TO BE DONE: Reproduce the entries below verbatim, line for line.

Dataset excerpt:

+ + + + + + +

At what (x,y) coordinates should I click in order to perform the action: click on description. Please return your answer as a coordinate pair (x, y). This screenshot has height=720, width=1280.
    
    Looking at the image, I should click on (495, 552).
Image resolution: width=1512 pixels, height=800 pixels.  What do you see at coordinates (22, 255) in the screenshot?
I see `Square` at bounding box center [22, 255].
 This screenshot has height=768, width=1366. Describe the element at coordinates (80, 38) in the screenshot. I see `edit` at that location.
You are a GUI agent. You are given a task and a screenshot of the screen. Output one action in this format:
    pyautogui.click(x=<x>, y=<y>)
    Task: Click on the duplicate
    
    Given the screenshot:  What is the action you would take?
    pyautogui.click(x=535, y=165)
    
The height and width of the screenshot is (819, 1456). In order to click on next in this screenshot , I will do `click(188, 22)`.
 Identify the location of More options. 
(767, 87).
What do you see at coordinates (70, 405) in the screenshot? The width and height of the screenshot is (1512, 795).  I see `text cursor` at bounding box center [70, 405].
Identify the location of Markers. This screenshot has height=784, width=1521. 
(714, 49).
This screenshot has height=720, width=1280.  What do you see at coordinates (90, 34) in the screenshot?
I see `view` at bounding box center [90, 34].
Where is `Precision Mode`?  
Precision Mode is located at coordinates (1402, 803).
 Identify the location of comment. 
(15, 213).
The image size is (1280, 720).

+ + + + + + +

SOLUTION:
At what (x,y) coordinates should I click in order to perform the action: click on description. Please return your answer as a coordinate pair (x, y). This screenshot has height=720, width=1280.
    
    Looking at the image, I should click on (495, 552).
Image resolution: width=1512 pixels, height=800 pixels.  What do you see at coordinates (22, 255) in the screenshot?
I see `Square` at bounding box center [22, 255].
 This screenshot has height=768, width=1366. Describe the element at coordinates (80, 38) in the screenshot. I see `edit` at that location.
You are a GUI agent. You are given a task and a screenshot of the screen. Output one action in this format:
    pyautogui.click(x=<x>, y=<y>)
    Task: Click on the duplicate
    
    Given the screenshot:  What is the action you would take?
    pyautogui.click(x=535, y=165)
    
The height and width of the screenshot is (819, 1456). In order to click on next in this screenshot , I will do `click(188, 22)`.
 Identify the location of More options. 
(767, 87).
What do you see at coordinates (70, 405) in the screenshot? The width and height of the screenshot is (1512, 795).  I see `text cursor` at bounding box center [70, 405].
Identify the location of Markers. This screenshot has height=784, width=1521. 
(714, 49).
This screenshot has height=720, width=1280.  What do you see at coordinates (90, 34) in the screenshot?
I see `view` at bounding box center [90, 34].
Where is `Precision Mode`?  
Precision Mode is located at coordinates (1402, 803).
 Identify the location of comment. 
(15, 213).
The image size is (1280, 720).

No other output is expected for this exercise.